NETTALI.COM - La mise en oeuvre effective de la rémunération pour copie privée (RCP) au Sénégal se fait toujours attendre, alors que ce mécanisme est déjà opérationnel dans plusieurs pays africains, dont le Maroc, l’Algérie, le Burkina Faso, la Côte d’Ivoire, l’Afrique du Sud et le Ghana.
Considérée comme un levier essentiel de souveraineté culturelle, la RCP permet une juste compensation des créateurs sans impact sur le budget de l’État. Fondée sur l’exception légale de copie privée, la RCP vise à indemniser les auteurs, artistes-interprètes et producteurs pour la reproduction d’oeuvres à des fins strictement personnelles, rendue possible par la généralisation des supports et appareils numériques.
Selon les estimations, les pertes cumulées pour les seuls smartphones dépassent 20 milliards de francs CFA depuis l’installation de la SODAV en 2016. Les acteurs du secteur rappellent que la rémunération pour copie privée n’est pas une taxe, mais une redevance compensatrice appliquée aux supports et appareils permettant la copie ou le stockage d’oeuvres, notamment les smartphones, ordinateurs, clés USB, disques durs, tablettes et téléviseurs. Le taux provisoire arrêté par la Commission Copie Privée est de 3 % de la valeur CAF, conformément au minimum recommandé par la directive de l’UEMOA.

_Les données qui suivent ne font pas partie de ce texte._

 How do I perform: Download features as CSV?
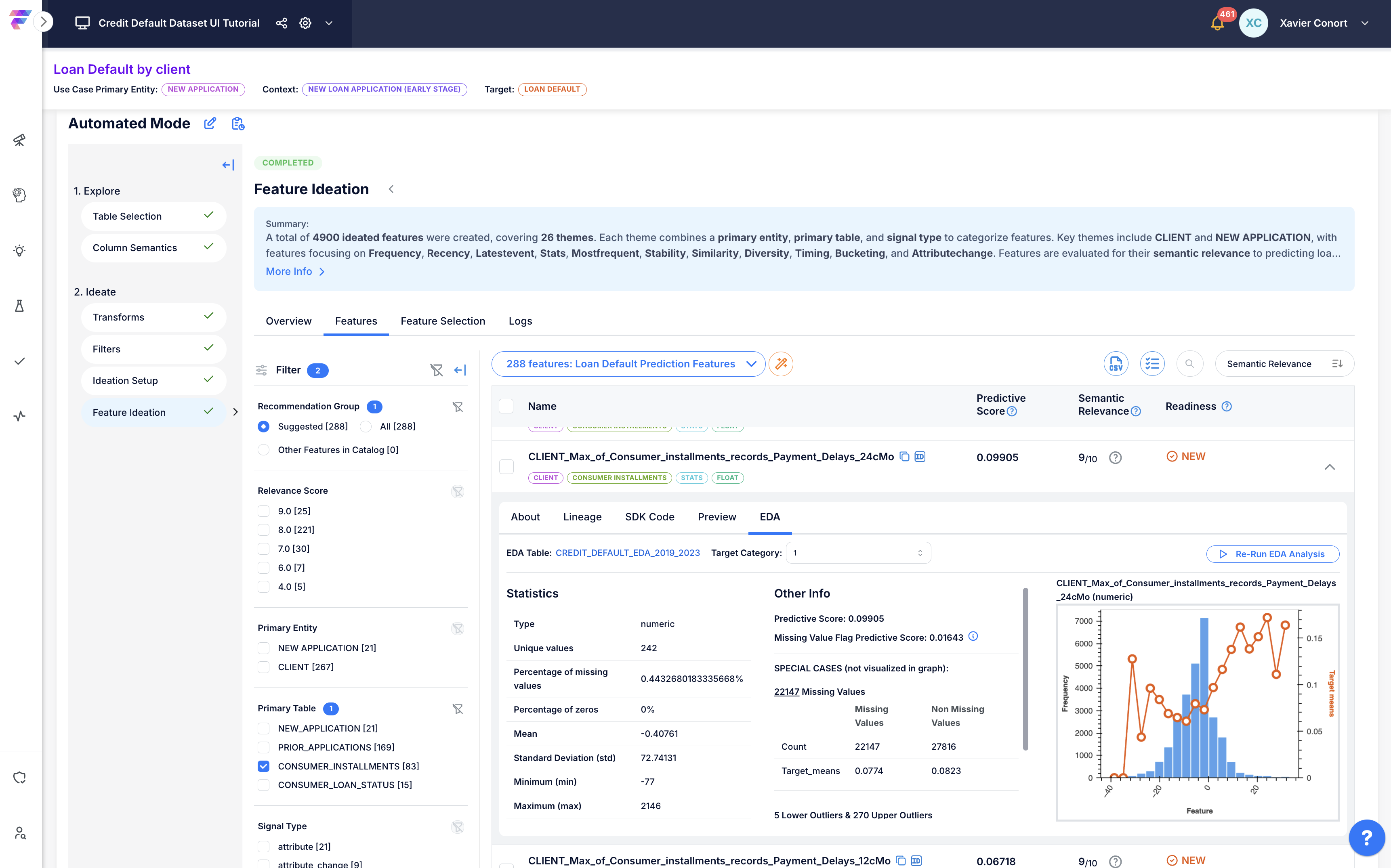[1115, 363]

Le dispositif est, selon les parties prenantes, entièrement encadré et prêt à fonctionner. Présidée par le ministère de la Culture, la Commission Copie Privée regroupe les représentants des consommateurs, des ayants droit, des douanes, des ministères concernés, des commerçants et de la SODAV. Les modalités de perception à la douane ainsi que la clé de répartition ont été définies : un tiers pour les auteurs, un tiers pour les artistes-interprètes et un tiers pour les producteurs, après une déduction culturelle de 15 % prévue par la loi.
Il ne resterait désormais qu’une étape institutionnelle : la signature du rapport de présentation du décret par les ministres en charge des Finances et de la Culture, suivie de celle du président de la République. Le décret a déjà bouclé le circuit administratif et fait l’objet d’un arbitrage final au Secrétariat général du gouvernement depuis avril 2025.
Par ailleurs, la directive n°07/ 2023/CM/UEMOA du 22 septembre 2023 rend obligatoire l’application effective de la rémunération pour copie privée dans l’ensemble des États membres. Elle fixe un cadre harmonisé, avec des taux compris entre 3 % et 10 %, appelés à évoluer vers une fourchette de 5 % à 10 % après évaluation, et impose une gestion collective transparente par un organisme agréé.
Dans un contexte de précarité persistante des artistes, accentuée par la reproduction numérique non rémunérée et la baisse progressive des subventions publiques, les acteurs culturels estiment que le Sénégal ne peut plus différer l’application de ce mécanisme prévu par la loi et exigé par les engagements communautaires.